The recent insights from Kate Acland, chairperson of Beef+Lamb and a farmer herself, into the Orme & Associates report on land use change highlight the urgency of the issue New Zealand is facing with farmland increasingly being converted into forestry for carbon credits. This shift, as she emphasises, is not merely a statistic but a real and accelerating trend impacting rural communities, food production, and New Zealand’s agricultural legacy.
Acland makes it clear that Beef+Lamb commissioned the report to provide real-time data to counter the significant lag in the government’s own figures on forestry conversion. “We think there's about a two to three year lag between farm sales being finalised and trees being planted,” she explains, illustrating that official data cannot keep up with the rapid transition of farmland into forestry. This delay, she argues, blinds policymakers to the speed at which pastoral land, especially productive sheep and beef farms, is being lost.

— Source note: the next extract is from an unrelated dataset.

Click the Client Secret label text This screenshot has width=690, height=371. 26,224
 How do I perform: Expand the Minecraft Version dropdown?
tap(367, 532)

Between 2017 and mid-2024, 261,000 hectares of sheep and beef land were sold and converted to forestry, involving entire farms, not merely marginal corners where trees might be sensibly planted as part of a balanced farm model. Acland points out that much of this converted land is class six, or hill country, “but it’s good, productive breeding country,” she says. The result is a direct impact on livestock numbers, rural jobs, and ultimately the economic backbone of farming communities.
The roots of this trend as we know lie in New Zealand’s Emissions Trading Scheme (ETS), which incentivises large-scale forestry through carbon credits. Acland underscores that this is not about specific organisations, but rather policies that drive their decisions. The ETS’s settings encourage both local and overseas investors to acquire farmland for carbon-only forestry, which requires minimal human involvement and virtually no contribution to local communities or export revenue. Unlike production forestry, which generates some employment around harvesting activities, carbon-only forestry offers no such benefit. “For every 1,000 hectares, farming creates 7.4 jobs, versus 5.1 for production forestry,” she explains. “But when you go to carbon-only farming, you’re looking at 0.6 jobs per 1,000 hectares,” and these few jobs are often not local, being tied to forestry operations remote from the rural communities losing this all important productive country.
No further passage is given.